_WHAT THE TASK ASKS:_ Add 61 to every coordinate in the answers and write out the data again in full, from the line with "Task: Switch to the Strategy Tester tab" up to and including the line with "Action: click(460, 664)". Leave out the pictures.

Begin DATA PROVIDED

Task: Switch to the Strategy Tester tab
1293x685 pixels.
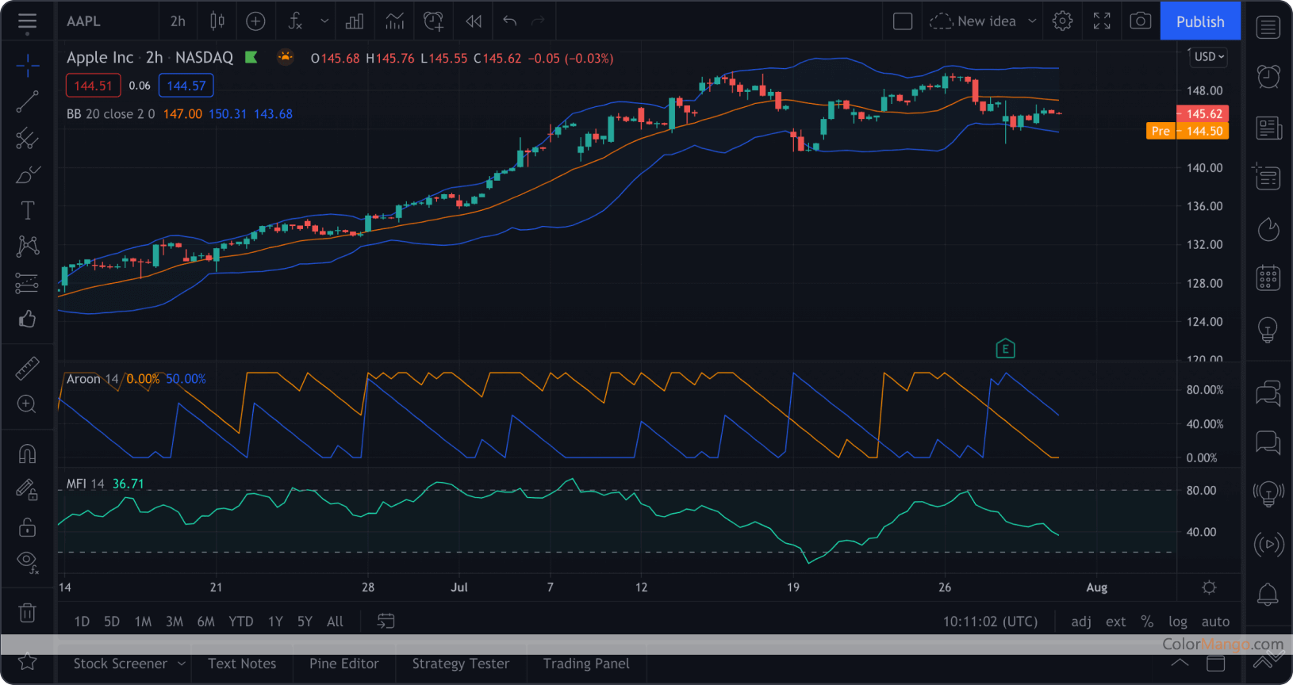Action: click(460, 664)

End DATA PROVIDED
Begin DATA PROVIDED

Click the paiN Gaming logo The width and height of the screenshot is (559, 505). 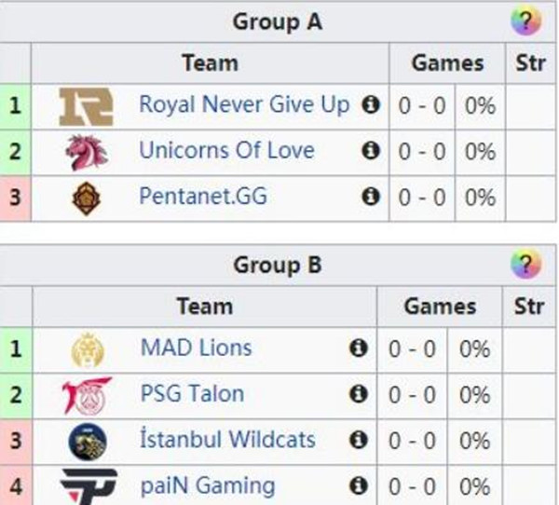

End DATA PROVIDED
Begin DATA PROVIDED

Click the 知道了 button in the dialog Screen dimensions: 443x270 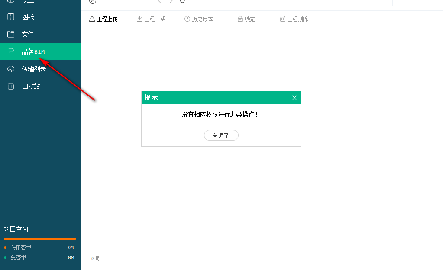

End DATA PROVIDED

_EXERCISE RESPONSE:_
Task: Switch to the Strategy Tester tab
1293x685 pixels.
Action: click(521, 725)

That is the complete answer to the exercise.